“As you may suppose,” continued the coachman, “I wasn’t inclined to trust two such suspicious characters, alone at that hour and in that part of the city. So, just as they were about to get into the cab, I called to them: ’Wait a bit, my little friends, you have promised papa some sous; where are they?’ The one who had called after the cab at once handed me thirty francs, saying: ‘Above all, make haste!’”
“Your recital could not be more minute,” exclaimed Lecoq, approvingly. “Now, how about these two women?”
“What do you mean?”
“I mean what kind of women did they seem to be; what did you take them for?”
“Oh, for nothing very good!” replied the driver, with a knowing smile.
“Ah! and how were they dressed?”
“Like most of the girls who go to dance at the Rainbow. One of them, however, was very neat and prim, while the other—well! she was a terrible dowdy.”
“Which ran after you?”
“The girl who was neatly dressed, the one who—” The driver suddenly paused: some vivid remembrance passed through his brain, and, abruptly jerking the rains, he brought his horse to a standstill.
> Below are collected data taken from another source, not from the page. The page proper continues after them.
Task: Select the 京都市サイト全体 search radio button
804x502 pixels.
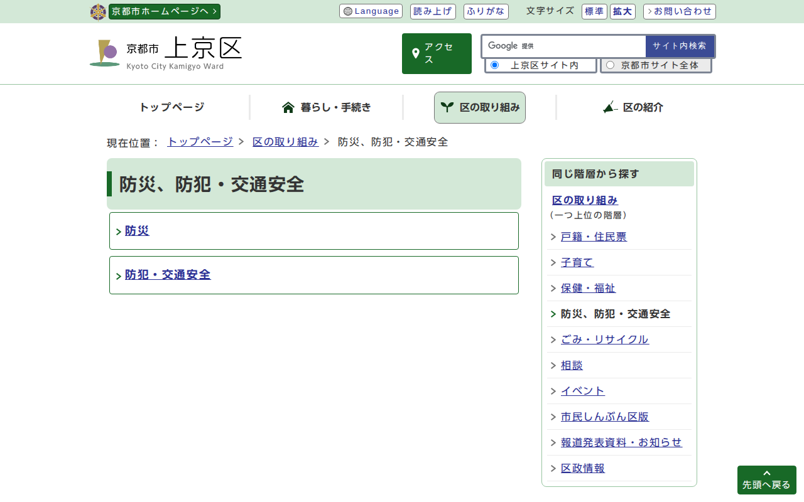Action: 610,65
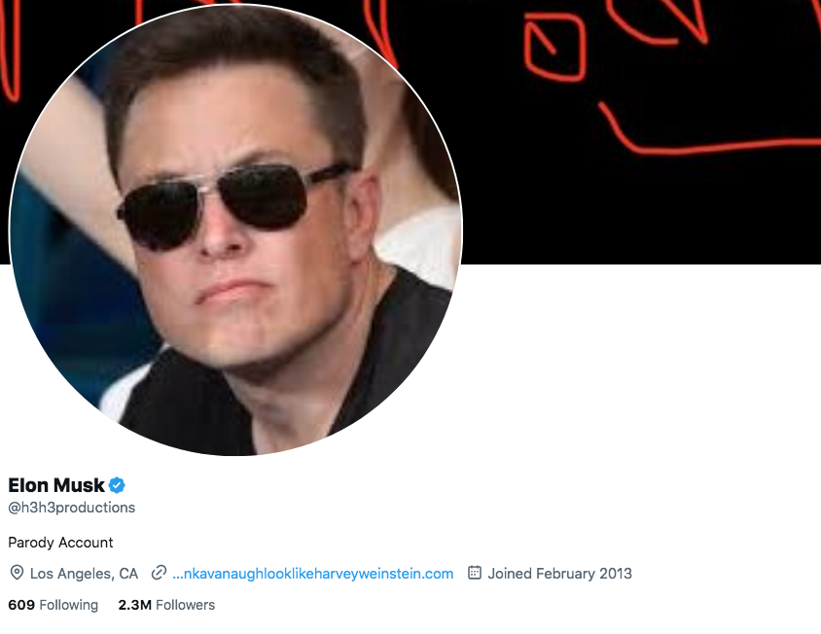Click the "Joined February 2013" text

(559, 574)
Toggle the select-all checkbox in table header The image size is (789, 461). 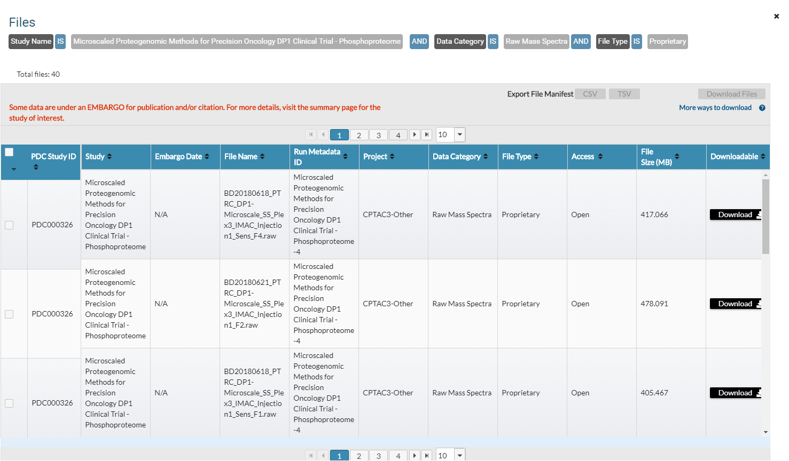pyautogui.click(x=9, y=152)
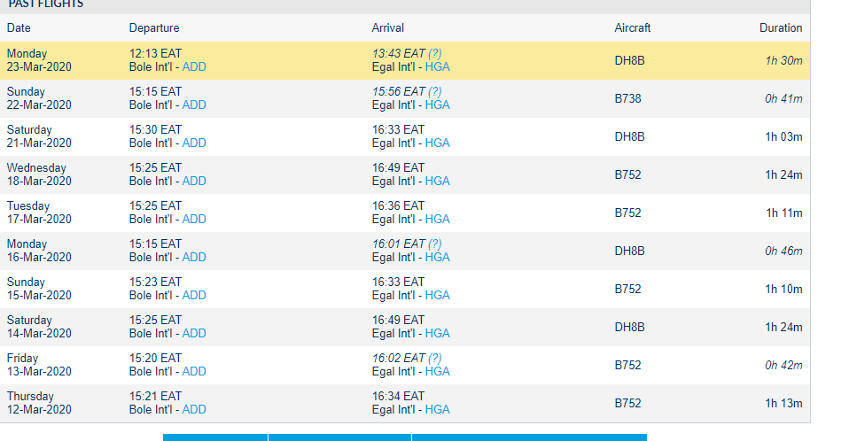Click the (?) next to 15:56 EAT arrival
Image resolution: width=849 pixels, height=441 pixels.
(x=435, y=91)
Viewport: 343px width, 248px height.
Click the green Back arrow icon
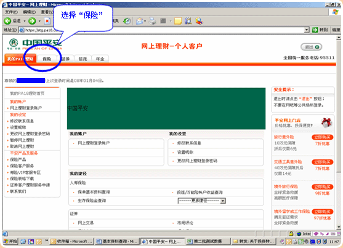tap(7, 21)
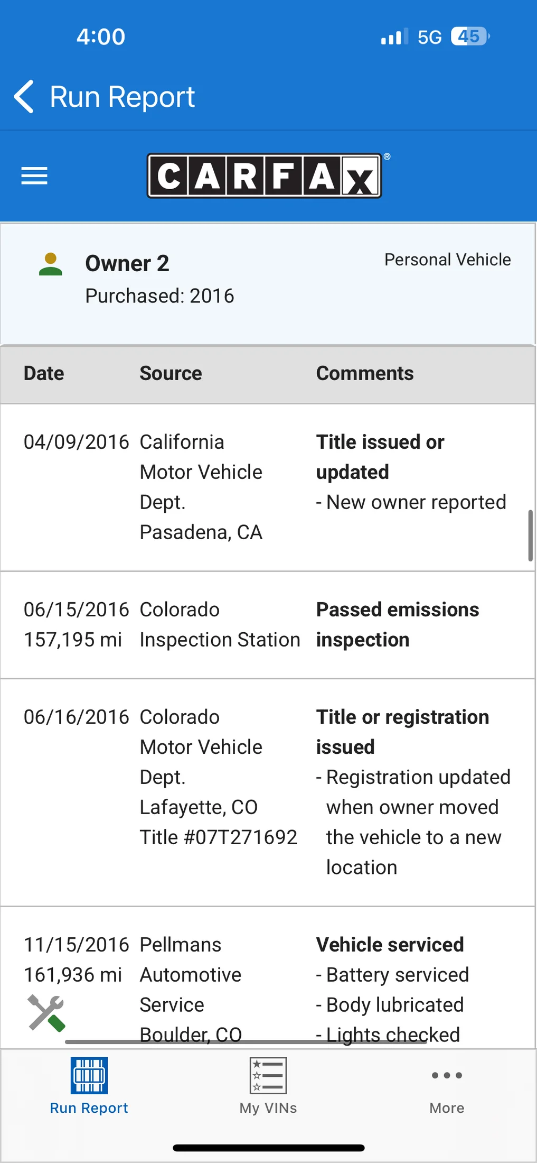Tap the CARFAX logo

click(264, 176)
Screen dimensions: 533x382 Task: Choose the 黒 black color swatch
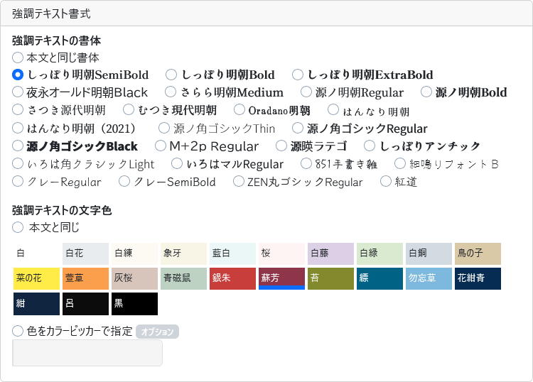134,303
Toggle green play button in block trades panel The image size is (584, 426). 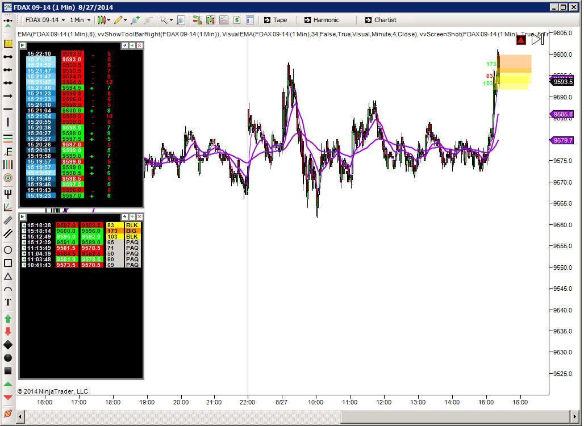[x=23, y=217]
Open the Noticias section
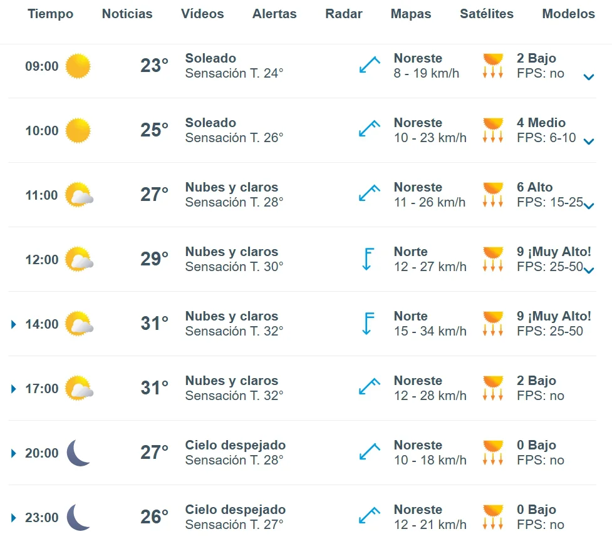 click(x=127, y=14)
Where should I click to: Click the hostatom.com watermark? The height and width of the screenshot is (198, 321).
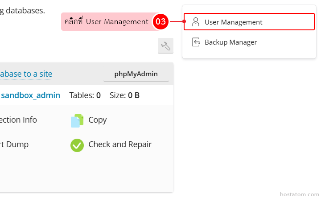pyautogui.click(x=298, y=194)
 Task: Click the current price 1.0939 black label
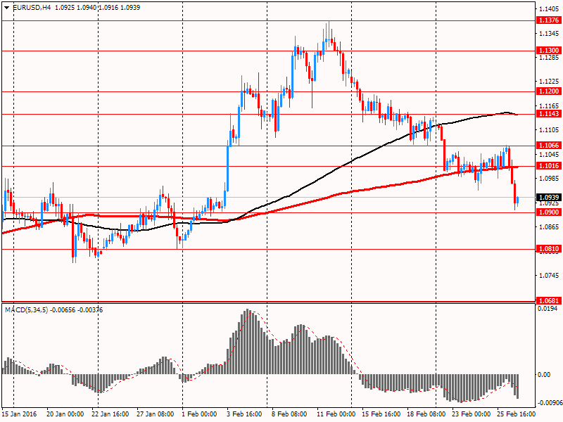[548, 198]
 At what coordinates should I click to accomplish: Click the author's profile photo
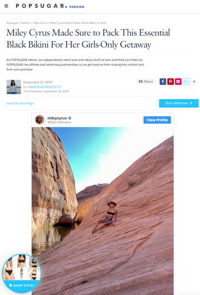14,87
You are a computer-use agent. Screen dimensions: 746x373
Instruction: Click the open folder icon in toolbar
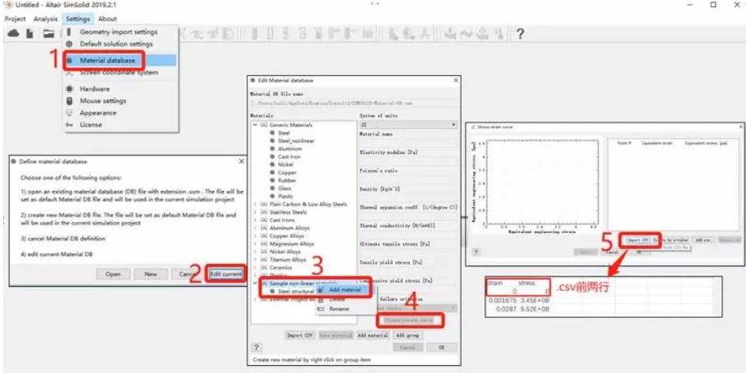(x=48, y=33)
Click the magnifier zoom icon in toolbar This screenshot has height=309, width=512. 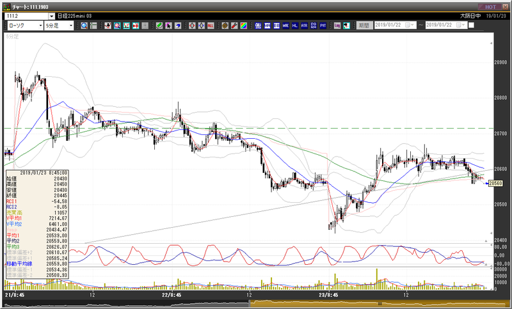(84, 26)
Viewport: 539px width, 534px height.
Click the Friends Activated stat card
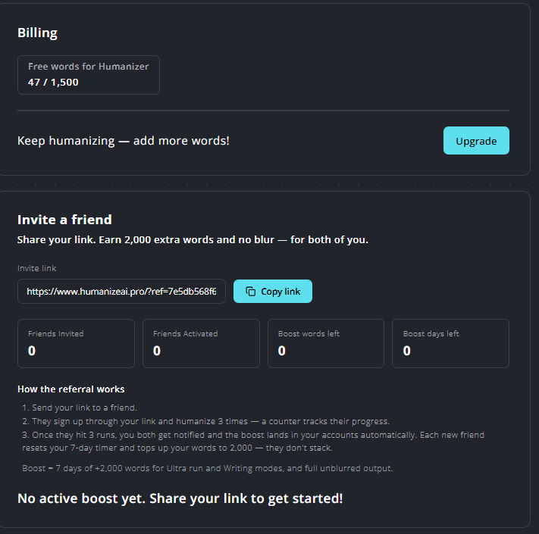coord(201,343)
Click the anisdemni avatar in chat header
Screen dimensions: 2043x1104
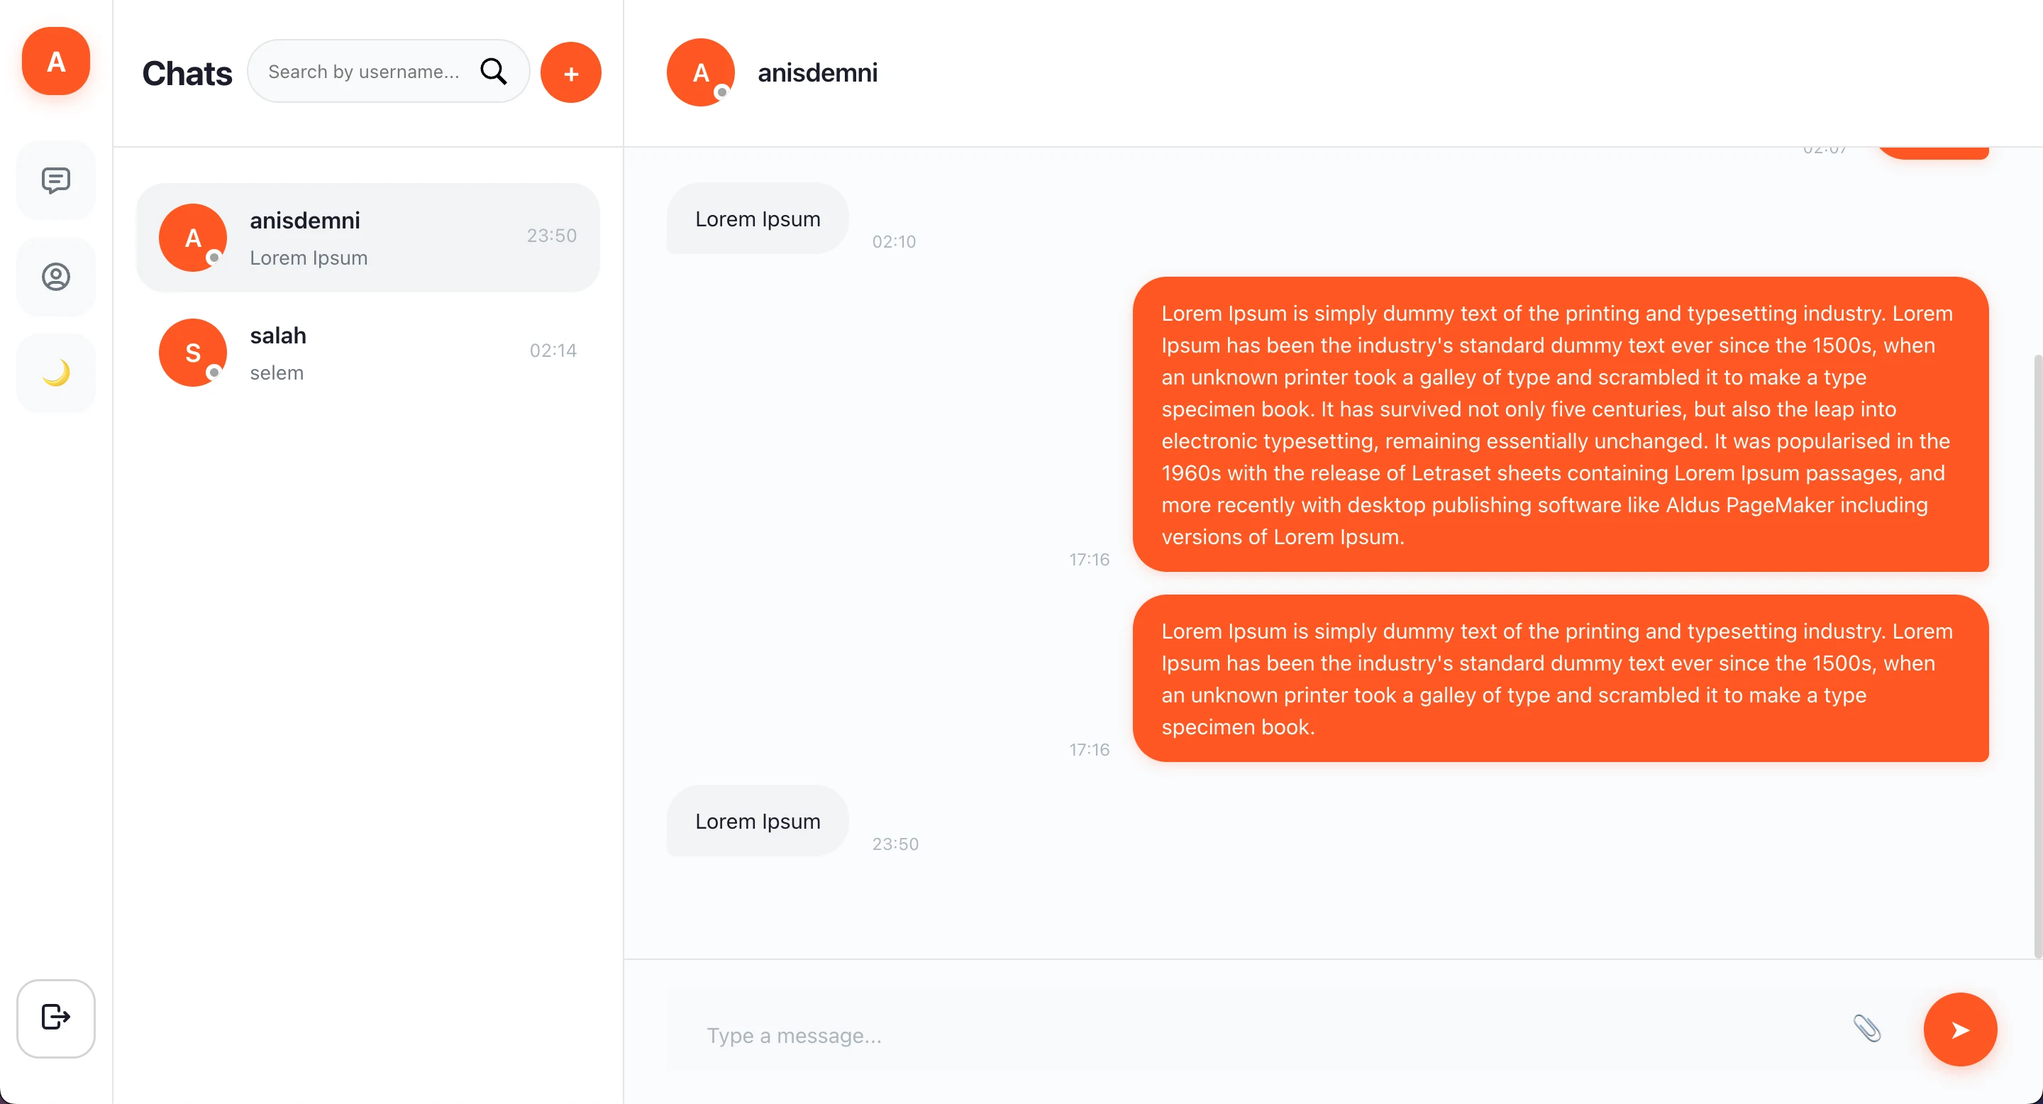(700, 72)
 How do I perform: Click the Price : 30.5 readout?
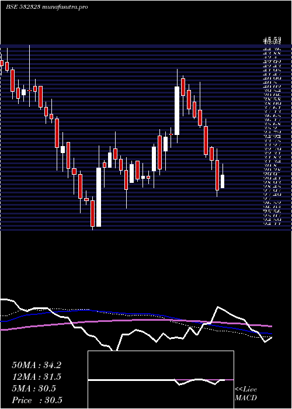coord(37,400)
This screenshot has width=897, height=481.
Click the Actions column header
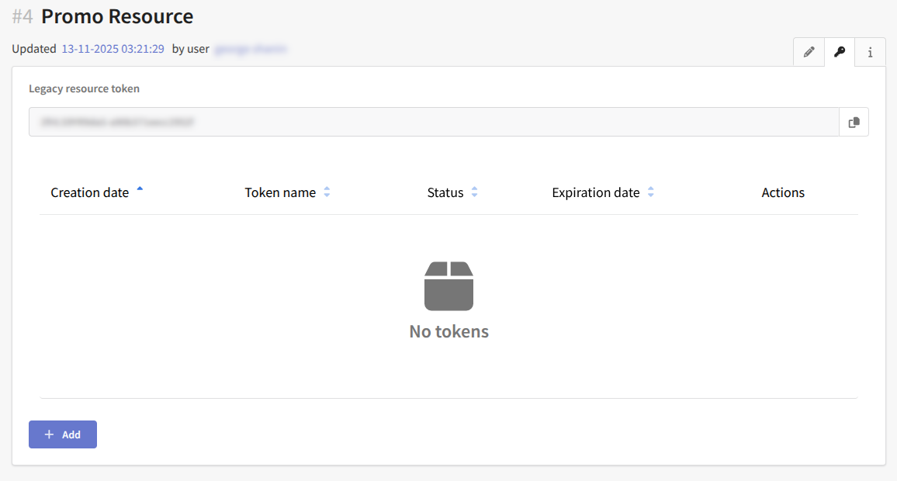point(782,192)
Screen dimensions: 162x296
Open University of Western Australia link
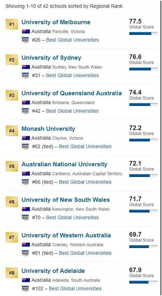[66, 235]
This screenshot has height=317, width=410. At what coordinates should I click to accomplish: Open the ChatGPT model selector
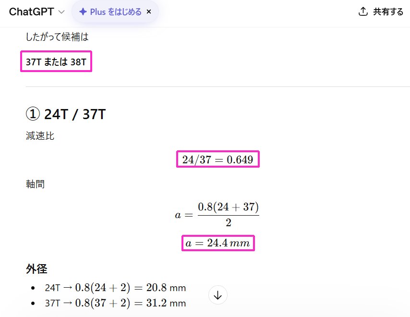tap(36, 12)
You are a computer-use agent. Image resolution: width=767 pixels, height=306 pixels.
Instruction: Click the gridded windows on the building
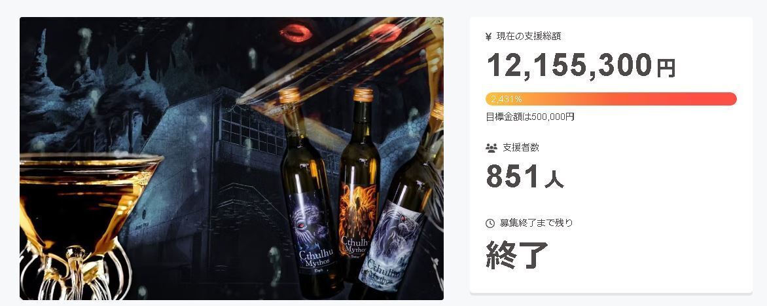click(x=252, y=129)
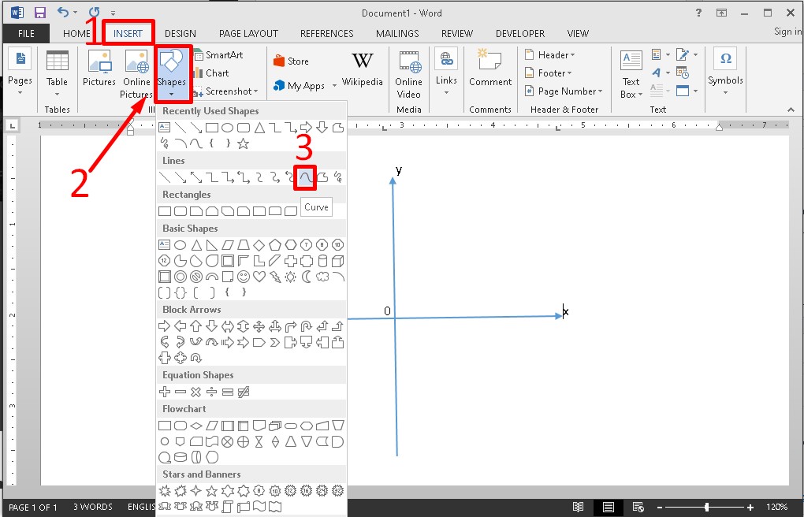This screenshot has height=517, width=804.
Task: Pick the smiley face in Basic Shapes
Action: coord(243,277)
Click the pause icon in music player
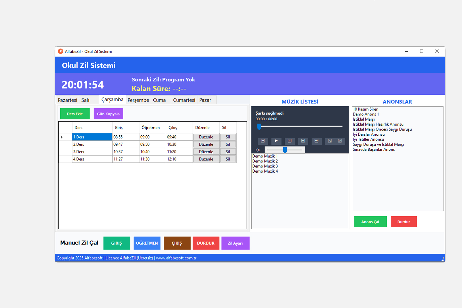The image size is (462, 308). (x=289, y=141)
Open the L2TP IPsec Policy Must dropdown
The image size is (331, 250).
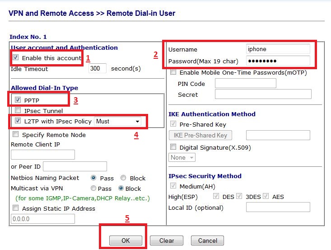pos(117,121)
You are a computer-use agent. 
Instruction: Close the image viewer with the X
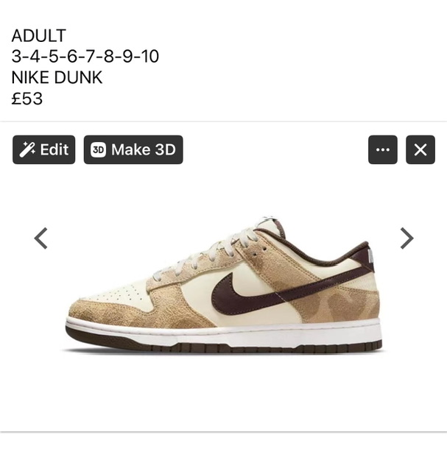click(x=420, y=149)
“Thunder!” he exclaimed. “Now I think of it, I did notice something strange. One of the two women called the other ‘Madame’ as large as life, while the other said ‘thee’ and ‘thou,’ and spoke as if she were somebody.”
“Oh! oh! oh!” exclaimed the young detective, in three different keys. “And which was it that said ‘thee’ and ’thou’?”
“Why, the dowdy one. She with shabby dress and shoes as big as a gouty man’s. You should have seen her shake the prim-looking girl, as if she had been a plum tree. ‘You little fool!’ said she, ’do you want to ruin us? You will have time to faint when we get home; now come along. And then she began to sob: ‘Indeed, madame, indeed I can’t!’ she said, and really she seemed quite unable to move: in fact, she appeared to be so ill that I said to myself: ’Here is a young woman who has drunk more than is good for her!’”
These facts confirmed even if they corrected Lecoq’s first suppositions. As he had suspected, the social position of the two women was not the same. He had been mistaken, however, in attributing the higher standing to the woman wearing the shoes with the high heels, the marks of which he had so particularly noticed in the snow, with all the attendant signs of precipitation, terror, and weakness. In reality, social preeminence belonged to the woman who had left the large, broad footprints behind her. And not merely was she of a superior rank, but she had also shown superior energy. Contrary to Lecoq’s original idea, it now seemed evident that she was the mistress, and her companion the servant.
“Is that all, my good fellow?” he asked the driver, who during the last few minutes had been busy with his horses.
“Yes,” replied the cabman, “except that I noticed that the shabbily dressed woman who paid me had a hand as small as a child’s, and in spite of her anger, her voice was as sweet as music.”